Had an emotions class. Learned I have a fear of doing the emotion fear and I wouldn’t participate. Does this mean I pass or fail?
Laundry Woman
Last minute audition today! For a hardware store. Breakdown only said: Laundry Woman. Fit because she does yoga. Wardrobe: Christmas Casual. I found all of this hysterical! And naturally assumed I must be a woman who does laundry at a Christmas factory. Luckily all of my Laundry Woman Christmas Factory clothes do not exist. So I wore a red sweater, which was more appropriate when I found out at the casting office that I was simply a woman buying a washing machine. I think the spirit of the Low Status Woman Joyfully Washing Clothes for Elves in a Factory on Casual Christmas Friday still shined through my work and that it went well.
3 Things I Learned on Tuesday: Part 1 Debt

1) Donald Trump’s companies have filed for bankruptcy 4 times.
While reading the highly trustworthy and classy Examiner, maybe for the first time, and without knowing how I ended up there, I saw a link for an article about people going from riches to rags.
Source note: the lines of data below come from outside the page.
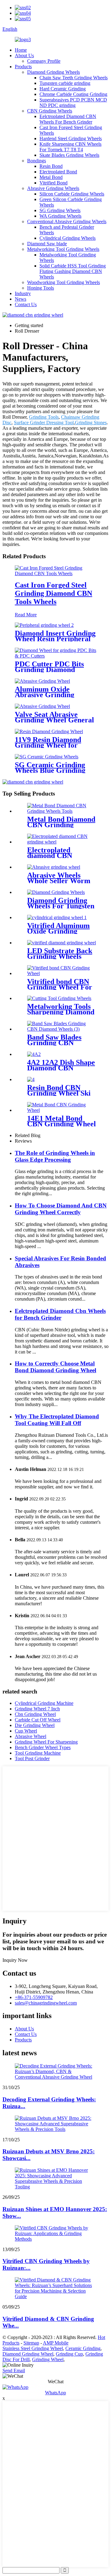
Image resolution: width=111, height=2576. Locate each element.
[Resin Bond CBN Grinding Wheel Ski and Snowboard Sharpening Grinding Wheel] (31, 1079)
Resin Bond (51, 166)
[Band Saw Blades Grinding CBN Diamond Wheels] (61, 1029)
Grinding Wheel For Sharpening (46, 1741)
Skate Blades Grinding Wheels (69, 155)
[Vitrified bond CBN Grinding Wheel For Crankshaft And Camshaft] (61, 973)
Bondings (36, 160)
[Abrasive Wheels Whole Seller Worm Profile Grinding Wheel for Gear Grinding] (53, 867)
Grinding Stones (91, 422)
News (20, 299)
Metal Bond (51, 177)
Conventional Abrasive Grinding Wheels (66, 221)
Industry (23, 293)
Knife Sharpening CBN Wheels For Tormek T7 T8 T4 (70, 146)
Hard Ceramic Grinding (62, 88)
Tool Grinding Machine (38, 1753)
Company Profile (43, 61)
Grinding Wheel (48, 2359)
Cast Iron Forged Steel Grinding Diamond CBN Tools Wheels (53, 593)
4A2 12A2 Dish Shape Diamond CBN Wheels (61, 1067)
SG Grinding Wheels (59, 210)
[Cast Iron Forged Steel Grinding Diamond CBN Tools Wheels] (55, 573)
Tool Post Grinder (32, 1758)
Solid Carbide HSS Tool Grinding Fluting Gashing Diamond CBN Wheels (72, 271)
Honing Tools (40, 287)
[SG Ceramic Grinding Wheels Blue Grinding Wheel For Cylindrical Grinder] (46, 756)
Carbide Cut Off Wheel (37, 1719)
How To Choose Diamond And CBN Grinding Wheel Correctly (61, 1208)
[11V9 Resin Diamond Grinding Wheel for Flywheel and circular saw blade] (49, 731)
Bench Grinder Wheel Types (43, 1747)
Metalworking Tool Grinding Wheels (63, 249)
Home (21, 50)
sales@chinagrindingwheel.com (46, 2002)
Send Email (13, 2370)
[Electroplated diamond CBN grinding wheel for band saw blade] (61, 841)
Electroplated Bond (58, 171)
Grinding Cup (69, 2354)
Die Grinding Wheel (35, 1725)
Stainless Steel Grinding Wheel (32, 2348)
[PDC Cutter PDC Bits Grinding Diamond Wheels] (55, 655)
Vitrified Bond (53, 182)
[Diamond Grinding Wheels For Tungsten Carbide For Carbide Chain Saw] (56, 892)
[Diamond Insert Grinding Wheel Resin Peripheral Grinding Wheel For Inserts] (44, 625)
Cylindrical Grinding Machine (44, 1703)
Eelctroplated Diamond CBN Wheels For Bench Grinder (67, 119)
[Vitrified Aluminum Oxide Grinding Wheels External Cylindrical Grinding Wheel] (57, 917)
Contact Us (26, 304)
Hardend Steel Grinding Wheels (70, 138)
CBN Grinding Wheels (49, 110)
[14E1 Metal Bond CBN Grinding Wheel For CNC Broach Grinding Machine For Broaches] (61, 1110)
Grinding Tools (44, 417)
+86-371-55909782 (34, 1997)
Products (23, 66)
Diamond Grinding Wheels (53, 72)
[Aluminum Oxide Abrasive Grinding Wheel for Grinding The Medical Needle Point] (42, 681)
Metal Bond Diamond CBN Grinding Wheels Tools (61, 824)
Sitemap (31, 2342)
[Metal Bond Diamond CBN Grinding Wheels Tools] (61, 811)
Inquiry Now (15, 1960)
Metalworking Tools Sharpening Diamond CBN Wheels (60, 1011)
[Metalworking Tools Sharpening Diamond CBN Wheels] (59, 998)
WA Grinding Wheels (60, 216)
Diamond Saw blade (47, 243)
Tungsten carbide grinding (64, 83)
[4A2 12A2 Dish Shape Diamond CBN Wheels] (34, 1054)
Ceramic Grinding (83, 2348)
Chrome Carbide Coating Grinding (73, 94)
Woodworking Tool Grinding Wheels (63, 282)
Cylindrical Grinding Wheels (67, 238)
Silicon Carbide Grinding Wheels (71, 193)
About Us (24, 55)
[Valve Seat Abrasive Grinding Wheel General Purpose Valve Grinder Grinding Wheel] (42, 706)
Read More (26, 614)
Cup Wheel (26, 1730)
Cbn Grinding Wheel (35, 1714)
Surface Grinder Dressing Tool (44, 422)
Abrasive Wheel (30, 1736)
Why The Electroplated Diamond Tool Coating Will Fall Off (57, 1419)
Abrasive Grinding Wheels (53, 188)
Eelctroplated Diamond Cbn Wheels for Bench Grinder (60, 1314)
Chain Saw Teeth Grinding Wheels (73, 77)
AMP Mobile (55, 2342)
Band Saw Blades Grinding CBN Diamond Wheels (54, 1042)
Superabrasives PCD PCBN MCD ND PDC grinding (73, 102)
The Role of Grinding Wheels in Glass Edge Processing (55, 1156)
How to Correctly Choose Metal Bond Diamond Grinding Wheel (55, 1366)
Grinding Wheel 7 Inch (37, 1708)
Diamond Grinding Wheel (27, 2354)
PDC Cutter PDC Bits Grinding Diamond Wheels (49, 669)
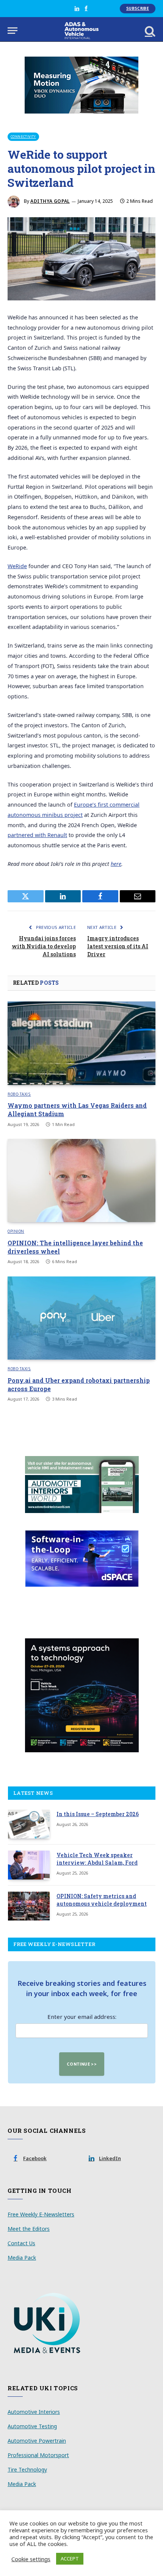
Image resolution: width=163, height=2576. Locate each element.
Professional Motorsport (38, 2455)
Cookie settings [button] (30, 2558)
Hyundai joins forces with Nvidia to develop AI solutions (44, 946)
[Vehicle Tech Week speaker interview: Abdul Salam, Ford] (29, 1865)
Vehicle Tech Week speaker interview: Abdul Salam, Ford (97, 1858)
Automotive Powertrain (37, 2440)
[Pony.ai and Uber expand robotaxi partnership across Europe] (81, 1318)
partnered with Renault (37, 835)
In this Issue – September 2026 (97, 1814)
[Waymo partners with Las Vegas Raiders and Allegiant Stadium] (81, 1043)
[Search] (149, 30)
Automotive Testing (32, 2426)
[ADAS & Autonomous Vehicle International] (81, 30)
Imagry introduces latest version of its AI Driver (117, 946)
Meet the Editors (29, 2228)
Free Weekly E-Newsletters (41, 2214)
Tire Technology (27, 2469)
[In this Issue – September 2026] (29, 1824)
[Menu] (12, 30)
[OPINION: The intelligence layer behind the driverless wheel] (81, 1180)
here (116, 863)
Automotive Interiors (34, 2411)
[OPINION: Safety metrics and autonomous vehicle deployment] (29, 1906)
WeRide (17, 566)
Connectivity (23, 136)
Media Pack (22, 2257)
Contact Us (21, 2243)
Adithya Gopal (50, 201)
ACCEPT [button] (70, 2558)
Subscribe (137, 8)
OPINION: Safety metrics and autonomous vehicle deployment (101, 1899)
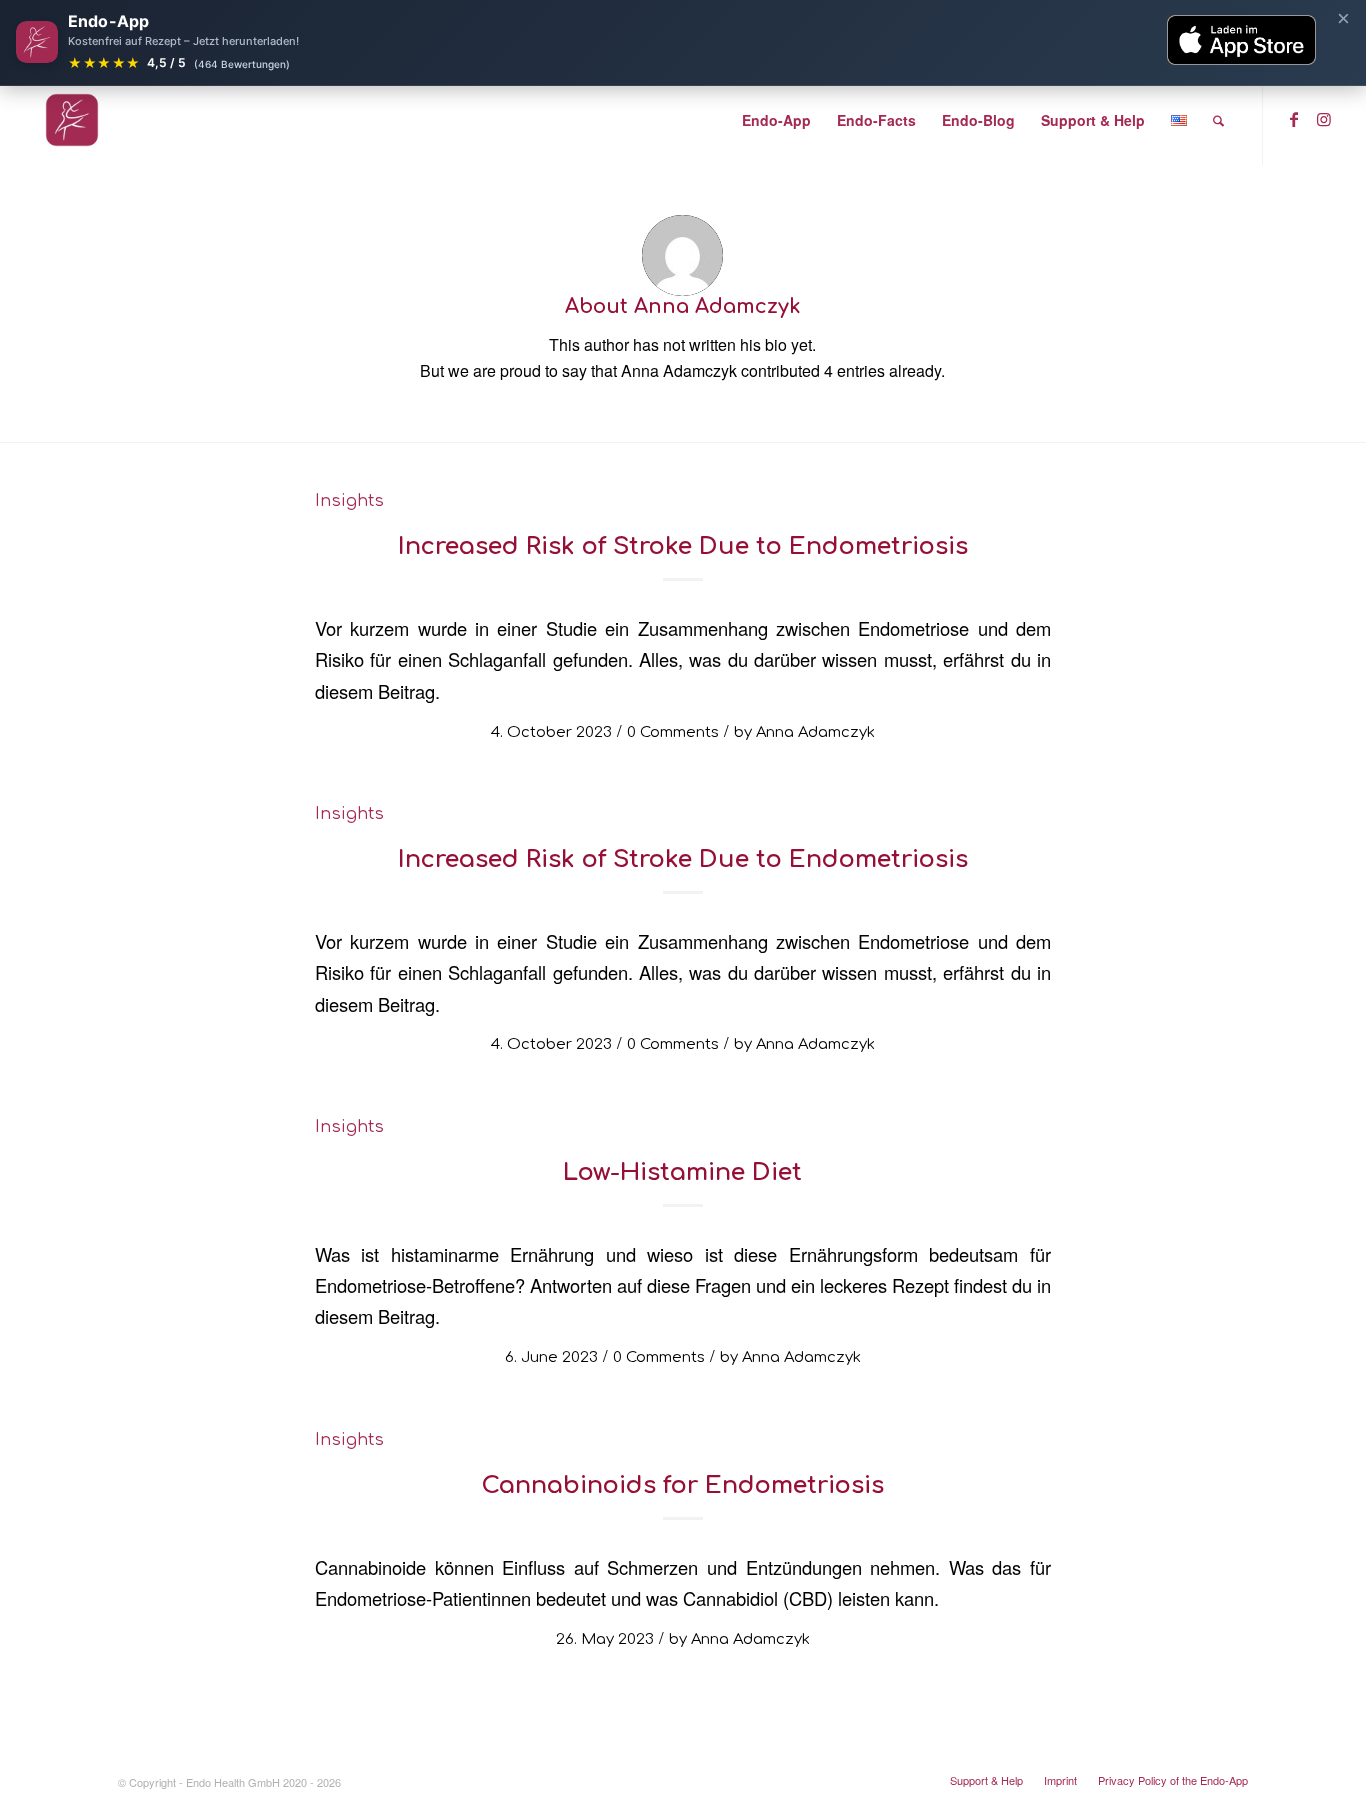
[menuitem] (776, 120)
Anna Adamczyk (815, 732)
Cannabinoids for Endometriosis (682, 1485)
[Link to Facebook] (1294, 119)
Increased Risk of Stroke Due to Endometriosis (683, 546)
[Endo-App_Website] (72, 120)
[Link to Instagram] (1324, 119)
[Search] (1218, 120)
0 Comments (673, 732)
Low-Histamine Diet (682, 1172)
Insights (349, 500)
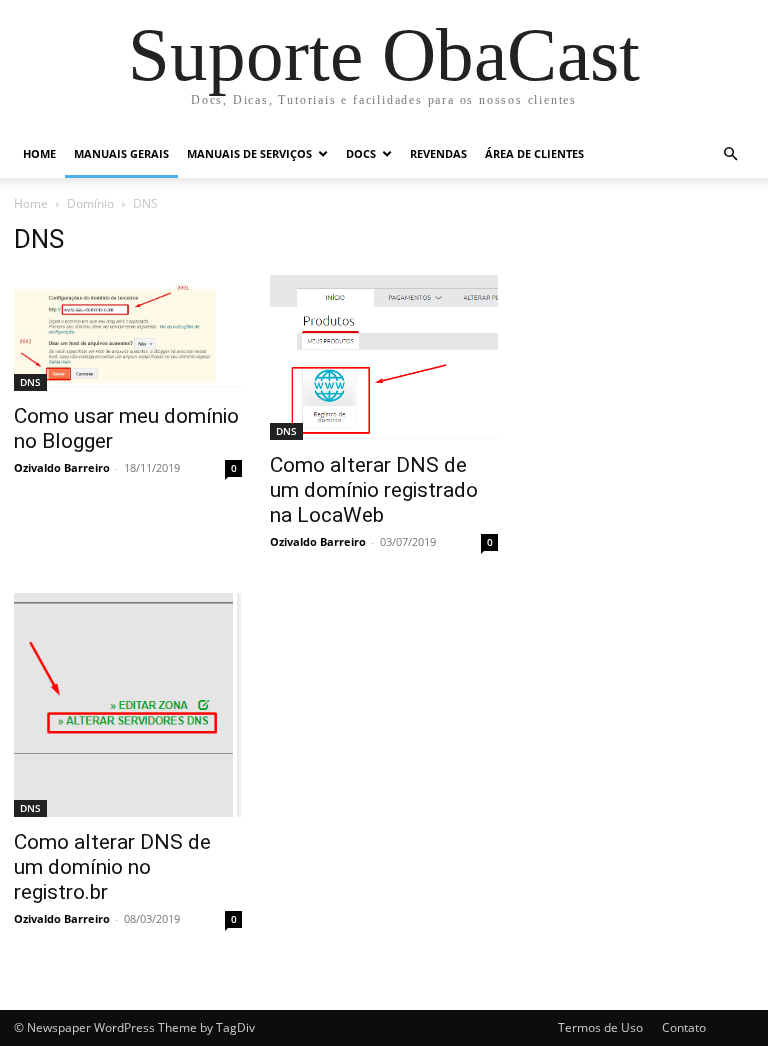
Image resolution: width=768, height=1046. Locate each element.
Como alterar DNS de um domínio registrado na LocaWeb (374, 490)
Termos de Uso (600, 1027)
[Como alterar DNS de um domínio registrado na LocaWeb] (384, 357)
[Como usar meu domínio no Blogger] (128, 333)
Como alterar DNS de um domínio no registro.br (112, 867)
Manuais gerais (121, 153)
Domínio (90, 203)
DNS (30, 382)
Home (39, 153)
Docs (361, 153)
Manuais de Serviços (249, 153)
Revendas (438, 153)
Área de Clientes (534, 153)
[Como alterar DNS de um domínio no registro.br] (128, 705)
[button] (730, 154)
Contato (684, 1027)
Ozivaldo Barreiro (62, 467)
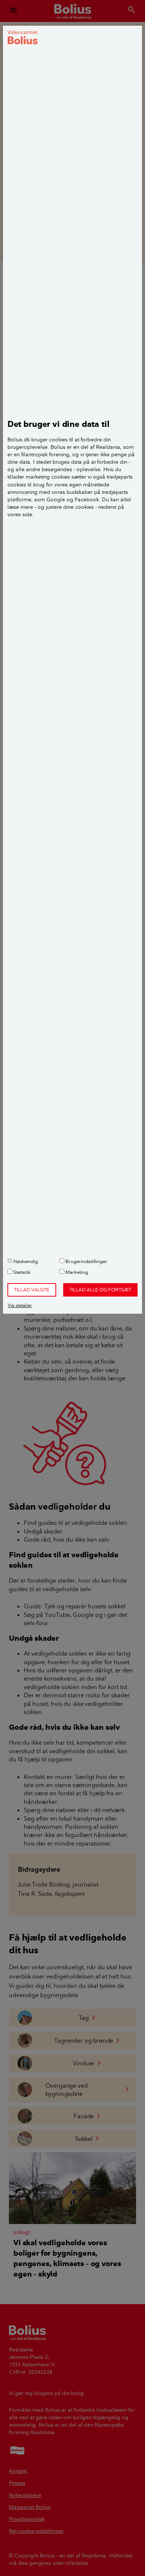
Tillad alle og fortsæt (100, 1289)
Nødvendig (25, 1261)
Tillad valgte (31, 1289)
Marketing (76, 1272)
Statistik (21, 1272)
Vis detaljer (20, 1305)
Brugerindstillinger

I hesitated to click on it because I didn’t want to give any energy to stories about people who finally made it somewhere and then lost it, thinking that I may read something that would make me anxious later. But I clicked it anyway and it wasn’t very scary or life-changing, just people’s natural ups and downs, some from being frivolous, some from injuries, some from negative life events who bounced back even higher… But Donald Trump’s story gave me new perspective. I was shocked to find out that four of his companies had filed for bankruptcy, because they were millions, sometimes billions of dollars short.
I’m short. By inches. And debt wise, I’m barely making it each month, but I am. I sometimes think about how filing for bankruptcy would be helpful, but then I think, “No, no, you can pay back that $15,000 and if you didn’t, the world would end.” Continue reading “3 Things I Learned on Tuesday: Part 1 Debt”
Duck Banter

The other day, while I was home working, I heard a man and a woman arguing outside. Like really yelling, back and forth, with the speed and intensity that only a couple that has been together for a while could organically volley. Being a good neighbor, I went to the window to be entertained, and/or make sure everyone was all right. And there was a tan man, probably 5’10” with gray hair, fit, with a thin woman, who was shorter than him, with dark auburn hair, and he was saying, with complete sincerity, “Yes, I love you, but you’ve been pushing for a long time, and now I WANT TO PUSH THE CART!” And he was pushing a red shopping cart filled with garbage bags filled with recyclables down the very center of our street.
Ha! This homeless couple, who may be thin from hunger or Meth, seemed like a pair of ducks who mated for life, and despite the actions they were taking, their words were said in the exact same manner that any middle class sweet pair of ducks would argue. I loved it.
It makes me wonder if incredibly rich people banter in the same way too. “Yes, I love you, it’s just that your space butler/chaeffuer/secretary has been managing the family business for the past hour and I want MY space butler/chaeffuer/secretary to manage the business now!” Or whatever incredibly rich people may argue about. Maybe they will come have a conversation outside of my window and I’ll find out.